My hands gripped the side of the slot machine. The images only came in bits and pieces. My entire existence before the age of ten was just faded and tarnished memories of another life.

Ed had saved me. The CIA agent had carried me from that blood-soaked cabin and given me a fresh start.

He’d trained me to fight, shoot, hunt, track. Every skill I’d needed to protect myself.

Every skill I’d needed to turn into the hunter, instead of the prey.

He’d molded me into an assassin, and he’d become my family.

Then, a year ago, I’d gone on a job. When I’d come back to visit Ed, I’d found him dead in his bed. A single gunshot wound between the eyes.

It had been an execution.

He’d been killed by the Reaper. The most fearsome assassin in the world. One people still whispered about, even though he was supposedly long gone.

He wasn’t gone. He’d just changed his name to Bastian Thorne.

My next breath was ragged. He’d left me a note.

We need to talk

– B.

I hadn’t wanted to talk. I still didn’t want to talk. No, I’d raged and cried and screamed. What I wanted was revenge.

Ed had been my savior, my adopted father. Bastian had ended him.
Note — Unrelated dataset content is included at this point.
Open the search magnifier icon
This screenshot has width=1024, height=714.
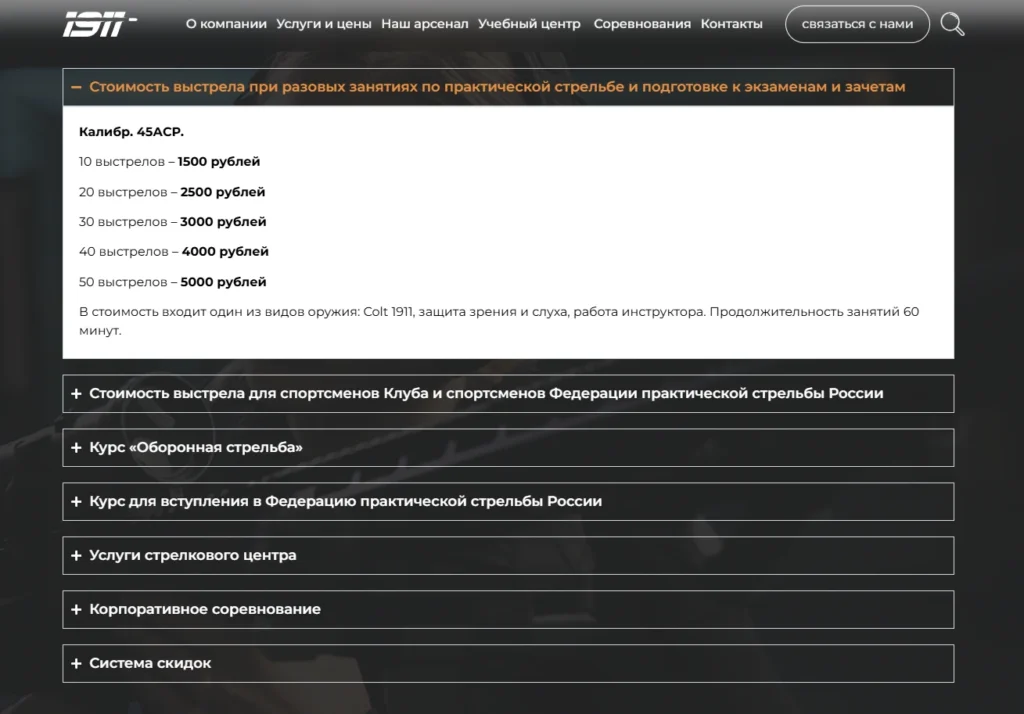[x=952, y=24]
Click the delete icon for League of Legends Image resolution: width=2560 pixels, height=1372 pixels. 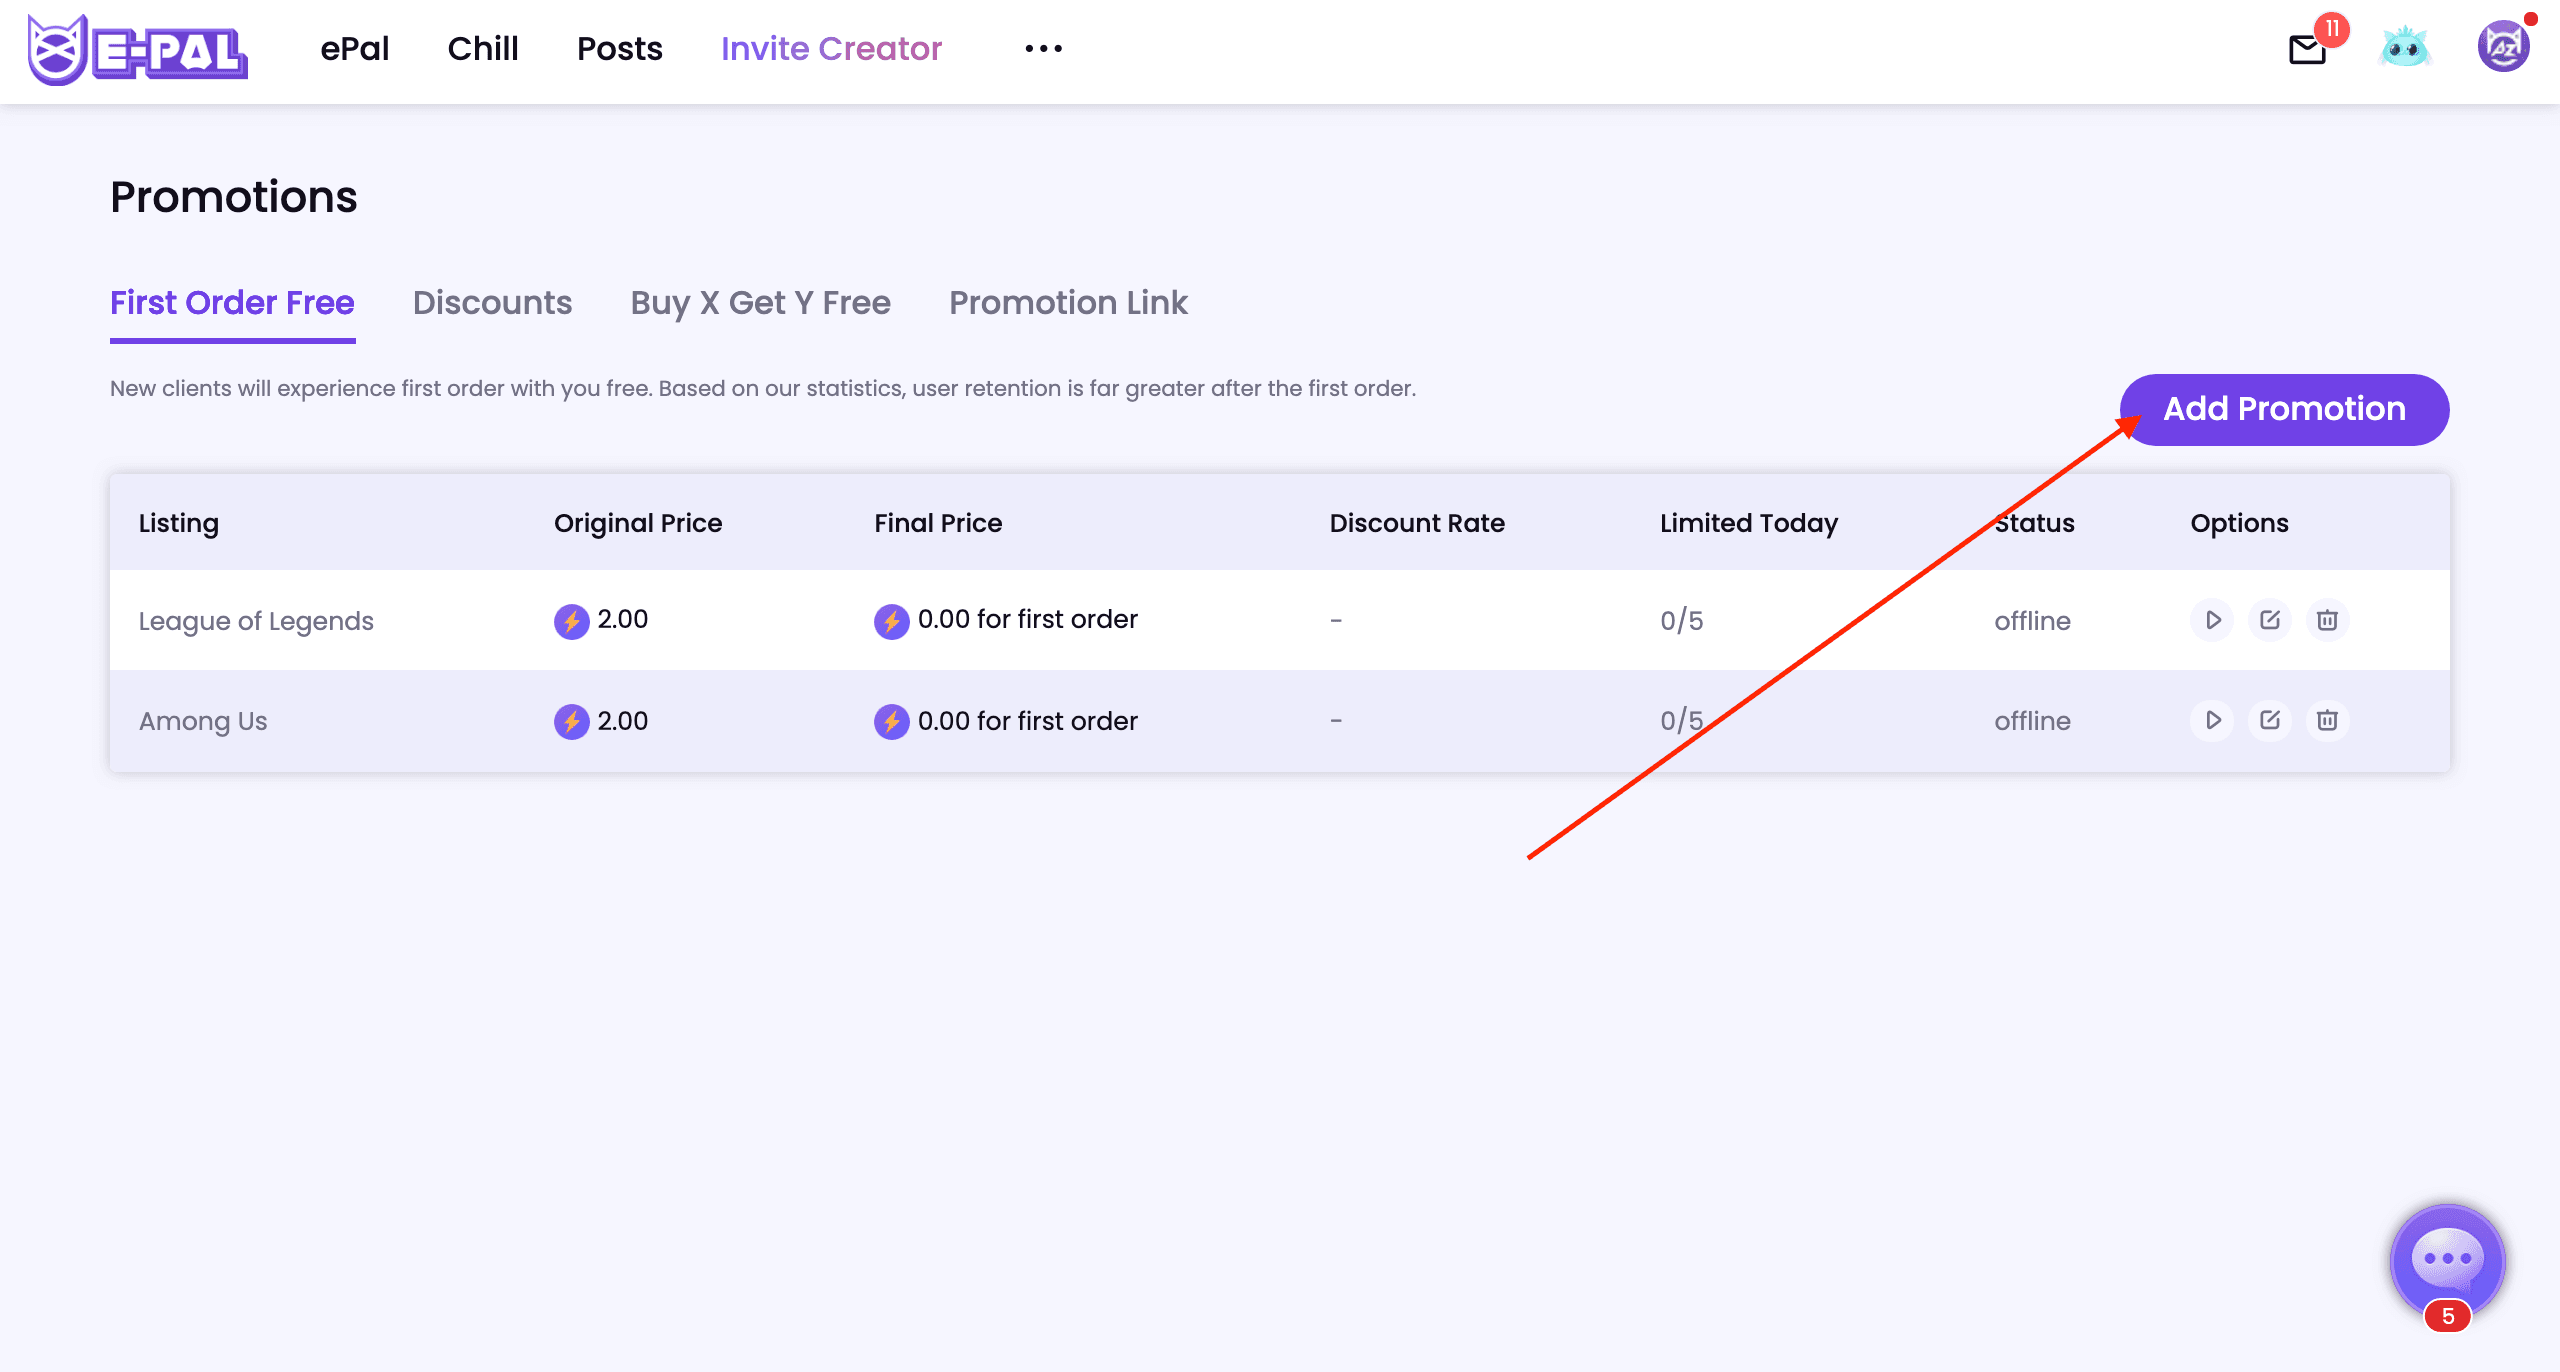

I rose and walked closer to him. Almost close enough to touch. I kept my shoulders hunched, my walk slow, my gait uneven. The key to a good disguise wasn’t just what you wore, but living and breathing it. Right now, I was an older woman with hip problems.

As I passed by him, my muscles twitched. I could attack him right now. I stared at his back. I could plunge my knife deep. I knew exactly where to hit for maximum impact.

A good assassin never acts on impulse.

That was Ed’s voice.

One of his rules.

I kept walking, slow and steadily. I paused near a bar and glanced back.

Bastian was looking around. Like an impatient king surveying his domain.

How anyone believed that idiot Chance Tyler—the two-bit actor Bastian had hired to pretend to be the owner of Avernus—was the casino’s owner was beyond me. You could see it was bullshit in an instant.

As I watched, Bastian disappeared into an elevator. I turned toward the exit of the casino.

I would kill Bastian.

I would take down my enemy.

I would have my vengeance.

But I wasn’t a good assassin, I was a brilliant one. Ed had forged me into that.

I’d plan. I’d take my time.

I’d make the kill.

Bastian Thorne was a dead man walking.